A list where first entry is the number of individuals, i.e. the n parameter supplied to sim_varied_family(), and the second entry is the number of siblings those individuals have, i.e. the dist parameter supplied to sim_varied_family().
This is returned once the simulation is done printing the following five files to the path parameter specified in the function call:

Three text files:
- beta.txt - a file of m rows with one column. The i'th row is the true effect of the i'th SNP.
- MAFs.txt - a file of m rows with one column. The i'th row is the true Minor Allelle Frequency of the i'th SNP.
- phenotypes.txt - a file of n rows, number of columns depend on number of siblings. The file contains the phenotype status and liability of each individual as well as information on the liabilities and phenotype status of their parents and siblings.
genotypes.map - a file created such that PLINK will work with the genotype data.
genotypes.ped - the simulated genotypes in a PLINK-readable format.
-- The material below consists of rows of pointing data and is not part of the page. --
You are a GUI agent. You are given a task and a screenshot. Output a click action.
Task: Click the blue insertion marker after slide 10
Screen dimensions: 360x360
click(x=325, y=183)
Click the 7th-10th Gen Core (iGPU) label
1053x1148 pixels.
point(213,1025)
Note: The function only saves genotype data for the target individual.

Details

Parents' genotypes are simulated and used for creating the genotypes of the individuals and their siblings. For the methodology behind the simulation, see vignette("liability-distribution").
The number of siblings generated by either a multinomial distribution or a Poisson distribution. The function then calls sim_varied_family() with the appropriate n and dist parameters.
The choice of distribution depends on the input given to sib_fert. If a a single number is given, the function uses the Poisson distribution to randomly select how many siblings the different individuals have. In this case, dist should not be specified.
If a vector is given, then the function uses sib_fert as probabilities of a multinomial distribution to select how many individuals have the number of siblings specified in each entry of dist.
E.g., sib_fert = c(1/6, 1/6, 2/3) and dist = c(0, 2, 3) means that the probability of having 0 siblings is 1/6, the probability of having 2 siblings is 1/6 and the probability of having 3 siblings is 2/3.
Since individuals have a different number of siblings, some entries in phenotypes.txt will be missing, denoted by -9.
E.g., an individual with 1 sibling in a dataset where the maximum number of siblings is 3, would have -9 in all columns relating to sibling 2 and sibling 3.
sim_random_family makes use of parallel computation in order to decrease the running time. As one CPU core is left unused, the user should be able to do other work while the simulation is running.

Warning

Simulating large datasets takes time and generates large files. For details on time complexity and required disk space, see vignette("sim-benchmarks").
The largest file generated is genotypes.ped. See convert_geno_file() to convert it to another file format, thereby reducing its size significantly.